Irritado com as críticas externas, o técnico Muricy Ramalho desistiu de reclamar sobre a dura seqüência de jogos do São Paulo, mas o meio-campista Souza fez questão de falar sobre o cansaço após a batalha diante do Boca Juniors, pela Copa Sul-americana. O jogador reconhece a dificuldade do São Paulo atuar em duas competições simultâneas.
“Estou acabado, principalmente depois do que passei, tratando dia inteiro nos últimos dias para me recuperar da lesão no tornozelo”, admite o camisa dez. “Não existe frescura, somos seres humanos. Infelizmente o calendário é esse, mas estamos jogando no limite”, emendou.

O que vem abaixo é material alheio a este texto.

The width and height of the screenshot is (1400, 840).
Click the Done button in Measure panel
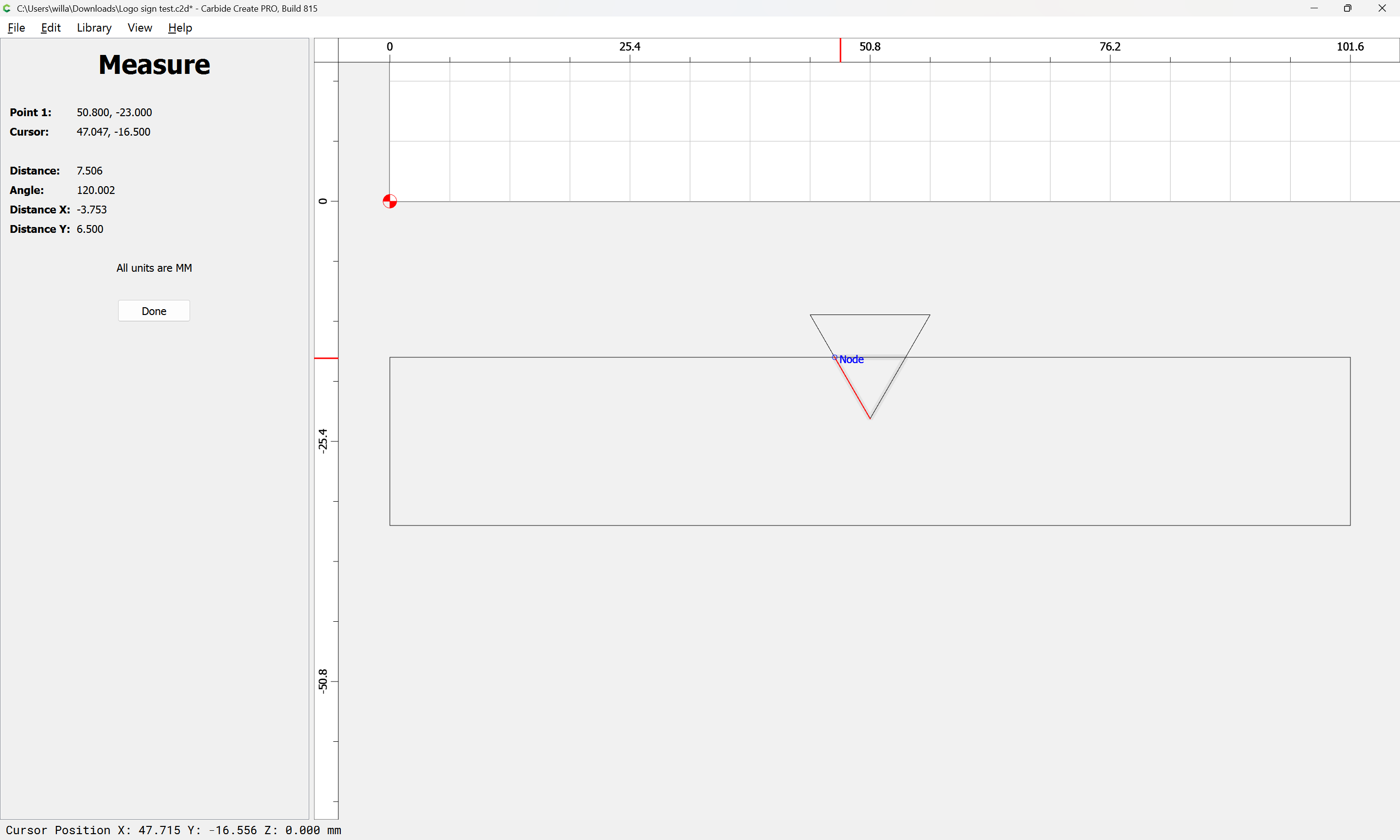(154, 311)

Souza sabe, porém, que o desgaste faz parte da rotina do jogador de futebol. Após enfrentar o Boca, além da conhecida dor no tornozelo machucado recentemente, o meio-campista sentia incômodo nas costas, cotovelo e batata da perna.
“Depois do jogo contra o Boca, fui dormir às cinco da madrugada e acordei dez horas para tratar. Só que torcedor e imprensa não querem saber. Em time grande, só tem vaga para vencedor, mas ainda bem que temos um preparador físico como o Carlinhos Neves”, admite.

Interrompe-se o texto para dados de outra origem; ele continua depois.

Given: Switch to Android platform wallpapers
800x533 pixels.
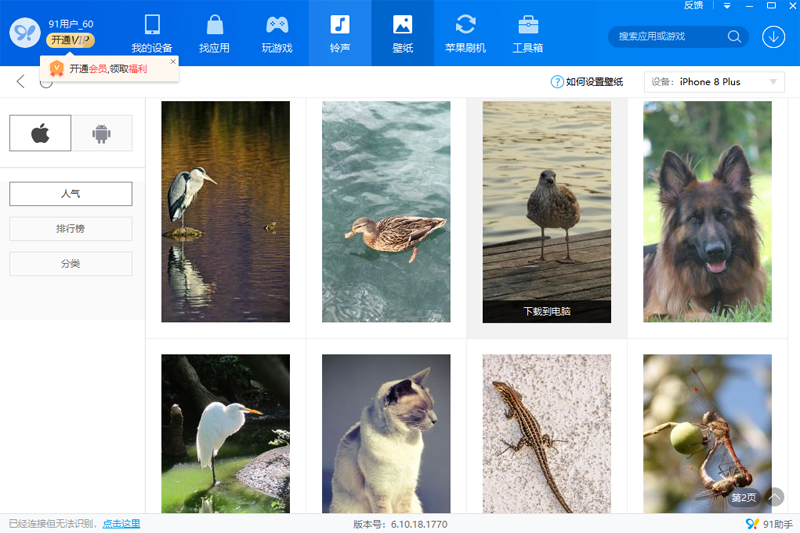Looking at the screenshot, I should (x=101, y=133).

O centroavante Aloísio foi o são-paulino com o maior número de escoriações após a decisão desta quinta-feira. Segundo Souza, os jogadores ficaram assustados com as marcas nas pernas do atacante. Até o fim do ano, a tendência é de piora no cansaço de todos os atletas do líder do Campeonato Brasileiro.
“Estamos jogando muito, eu vou estar morto. É preparar o caixão. Em dezembro, vou ficar dentro de um caixão, deitado e tomando soro. Estaremos doentes”, finaliza Souza, com imenso bom humor.